* [What is required]:
Show every line of the material that contains the string "Where". Case counts.

▶

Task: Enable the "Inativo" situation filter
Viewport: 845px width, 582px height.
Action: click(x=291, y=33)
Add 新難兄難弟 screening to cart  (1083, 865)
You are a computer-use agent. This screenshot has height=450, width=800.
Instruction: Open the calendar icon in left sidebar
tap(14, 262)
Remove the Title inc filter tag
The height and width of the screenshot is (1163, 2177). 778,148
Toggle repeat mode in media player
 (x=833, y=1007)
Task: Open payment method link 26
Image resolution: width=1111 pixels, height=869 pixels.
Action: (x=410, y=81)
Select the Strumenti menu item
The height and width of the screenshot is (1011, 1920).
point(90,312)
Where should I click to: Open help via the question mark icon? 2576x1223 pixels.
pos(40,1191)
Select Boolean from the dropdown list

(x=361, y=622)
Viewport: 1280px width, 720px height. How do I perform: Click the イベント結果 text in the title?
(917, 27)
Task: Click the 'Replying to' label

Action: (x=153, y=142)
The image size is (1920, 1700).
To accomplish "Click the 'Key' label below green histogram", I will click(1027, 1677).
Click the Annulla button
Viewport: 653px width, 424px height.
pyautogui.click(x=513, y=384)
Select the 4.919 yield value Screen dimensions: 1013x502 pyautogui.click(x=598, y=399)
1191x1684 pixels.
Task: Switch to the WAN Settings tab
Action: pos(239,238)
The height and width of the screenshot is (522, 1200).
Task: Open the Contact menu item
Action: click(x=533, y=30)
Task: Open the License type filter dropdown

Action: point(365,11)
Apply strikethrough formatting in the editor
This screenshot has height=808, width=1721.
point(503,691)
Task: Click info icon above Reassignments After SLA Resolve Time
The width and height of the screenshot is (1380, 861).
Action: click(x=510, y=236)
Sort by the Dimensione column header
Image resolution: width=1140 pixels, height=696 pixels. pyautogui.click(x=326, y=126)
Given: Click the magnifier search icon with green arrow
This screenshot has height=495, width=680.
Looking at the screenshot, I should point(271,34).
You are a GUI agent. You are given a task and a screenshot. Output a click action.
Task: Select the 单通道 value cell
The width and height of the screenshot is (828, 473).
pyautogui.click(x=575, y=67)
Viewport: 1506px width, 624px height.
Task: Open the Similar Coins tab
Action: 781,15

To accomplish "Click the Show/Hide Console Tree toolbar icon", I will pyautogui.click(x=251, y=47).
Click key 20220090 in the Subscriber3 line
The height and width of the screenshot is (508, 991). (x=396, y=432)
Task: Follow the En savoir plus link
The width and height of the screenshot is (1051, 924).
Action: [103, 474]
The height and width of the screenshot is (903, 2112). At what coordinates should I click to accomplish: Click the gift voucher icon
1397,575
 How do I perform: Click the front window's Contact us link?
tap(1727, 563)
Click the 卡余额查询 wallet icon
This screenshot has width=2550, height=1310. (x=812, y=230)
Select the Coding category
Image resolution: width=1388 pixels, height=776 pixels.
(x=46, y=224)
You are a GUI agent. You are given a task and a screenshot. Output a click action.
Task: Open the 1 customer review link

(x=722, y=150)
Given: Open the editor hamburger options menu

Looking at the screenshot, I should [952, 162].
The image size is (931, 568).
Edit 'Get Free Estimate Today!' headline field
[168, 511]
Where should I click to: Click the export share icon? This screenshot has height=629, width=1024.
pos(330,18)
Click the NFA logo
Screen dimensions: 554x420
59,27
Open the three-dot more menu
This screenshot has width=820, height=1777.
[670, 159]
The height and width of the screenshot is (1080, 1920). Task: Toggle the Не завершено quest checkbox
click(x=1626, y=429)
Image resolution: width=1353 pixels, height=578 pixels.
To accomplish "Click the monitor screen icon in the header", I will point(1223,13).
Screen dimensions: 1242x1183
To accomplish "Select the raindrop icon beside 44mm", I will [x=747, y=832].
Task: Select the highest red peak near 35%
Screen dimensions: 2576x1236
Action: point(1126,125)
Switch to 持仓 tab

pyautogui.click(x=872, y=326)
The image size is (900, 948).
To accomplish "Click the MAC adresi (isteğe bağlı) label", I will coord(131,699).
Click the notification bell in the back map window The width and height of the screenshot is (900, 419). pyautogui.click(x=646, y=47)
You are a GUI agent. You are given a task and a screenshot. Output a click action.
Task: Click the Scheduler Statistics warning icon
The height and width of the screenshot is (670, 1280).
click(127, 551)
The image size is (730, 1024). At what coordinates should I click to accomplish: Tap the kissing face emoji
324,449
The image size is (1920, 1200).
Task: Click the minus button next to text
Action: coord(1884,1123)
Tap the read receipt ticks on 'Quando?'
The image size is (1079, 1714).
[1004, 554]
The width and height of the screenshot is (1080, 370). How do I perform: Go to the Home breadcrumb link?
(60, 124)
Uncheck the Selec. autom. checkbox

◀

* [Response for this exercise]:
Where should I click to: Open help via the question mark icon? 2576x1223 pixels.
Where should I click to: Click the export share icon? This screenshot has height=629, width=1024.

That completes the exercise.